> **Your instructions**
Transcribe the records below exactly as they appear, omitting any pictures.

> **Entries shown**

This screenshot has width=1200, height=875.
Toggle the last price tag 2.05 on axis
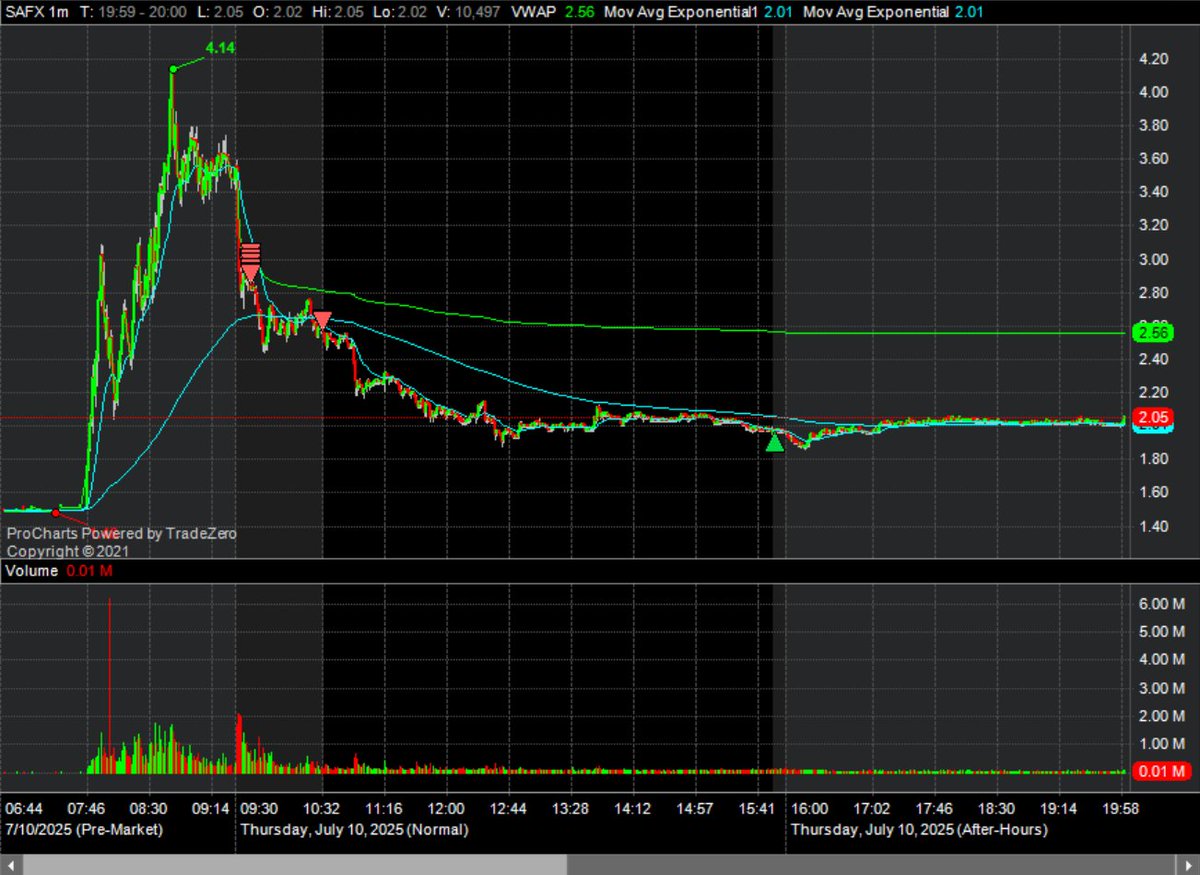click(1152, 417)

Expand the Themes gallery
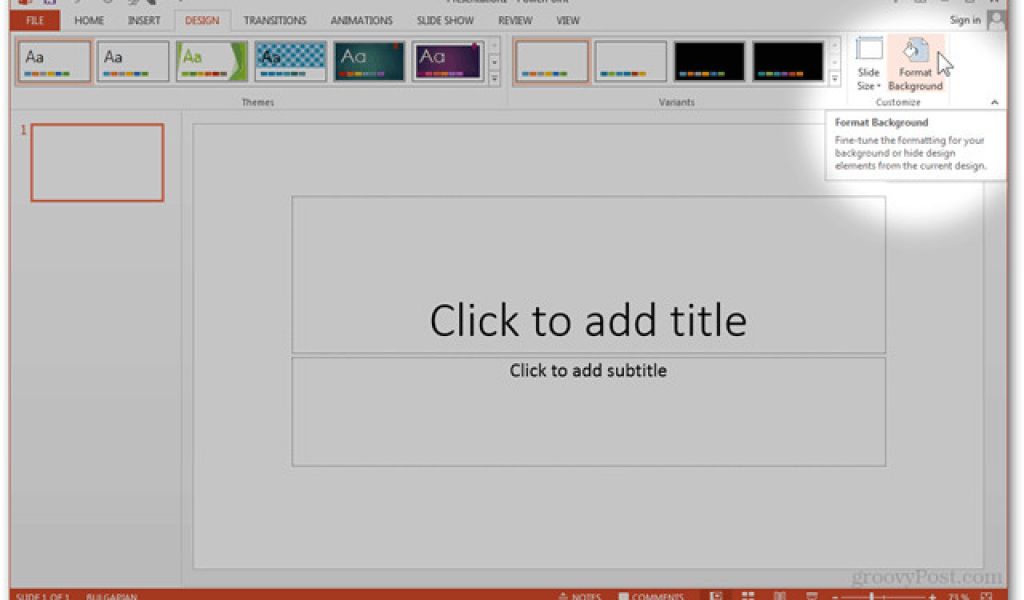point(494,82)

> **Exercise response**
This screenshot has width=1200, height=875.
Toggle the last price tag 2.05 on axis
click(1152, 417)

Expand the Themes gallery
point(494,82)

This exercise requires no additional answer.